We take back our thanks to the governor for now! After being held in the governor’s office for a week, SB25 became Act 159 on Valentine’s Day. There is conflicting information as to whether the governor signed and we will update this post when we know. We would also include a link to the Act but it is not yet posted on the official General Assembly website, one week later after enactment.
We agree that Arkansas landlords need a quick, inexpensive eviction procedure. But it also needs to be fair. Act 150 is neither fair nor responsive to landlords’ needs. Let’s consider the act.
First, in a civil eviction proceeding, the judge issues an order evicting the tenant, and a writ of possession to law enforcement that authorizes it to physically remove a tenant and her belongings. Act 159 does not authorize a judge to issue an order of eviction, and the judge of a criminal proceeding doesn’t have any authority to evict anyone anyway. Act 150 does not authorize a judge to issue a writ of possession.
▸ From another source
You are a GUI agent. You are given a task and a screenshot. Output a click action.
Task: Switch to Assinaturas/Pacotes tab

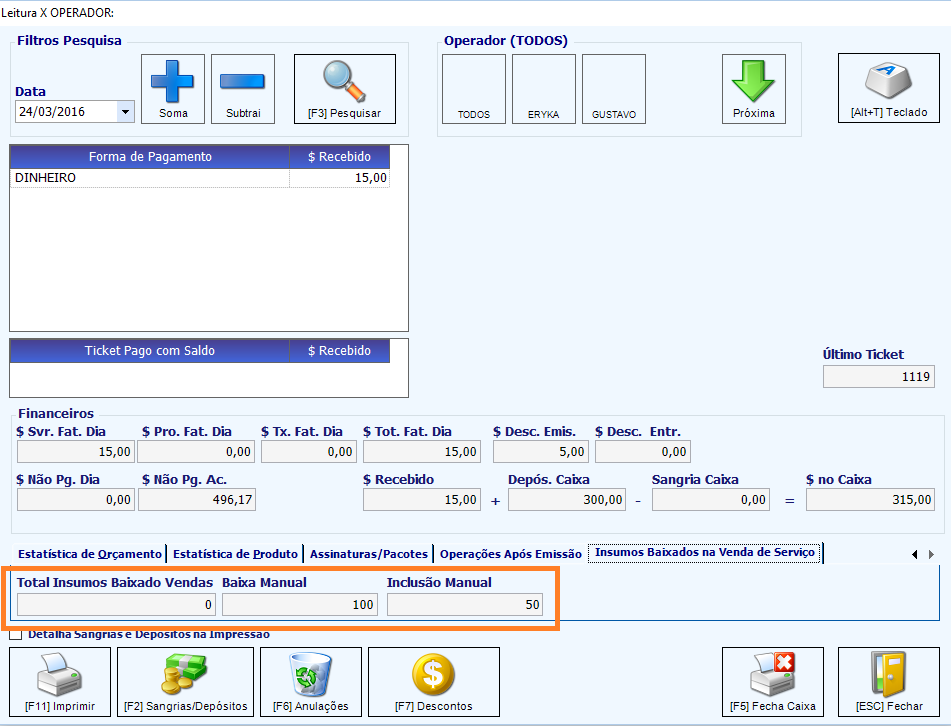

Act 159 does not authorize a judge to permit the landlord to change the locks. Any eviction of a tenant ordered by a judge under this act will be an illegal eviction.
Second, prosecutors and judges may still refuse to hear these cases. According to research carried out in 2012, 30% of Arkansas district courts did not hear failure to vacate cases. We will be surprised if those courts change what they are doing. If we were the judge and political pressure were brought to bear on us to enforce the law (because district court judges are elected), we would simply follow the letter of the statute–exactly what it says–and fine the tenant $1 per day. That adds up to a rent of $30 or $31 per month–not a bad deal! The statute calls for a fine of between $1 and $25 per day for every day the tenant remains on the premises. That is the only penalty allowed by the statute. Again, under this statute the judge has no authority to order the locks changed, the tenant to move out or a writ of possession to be served.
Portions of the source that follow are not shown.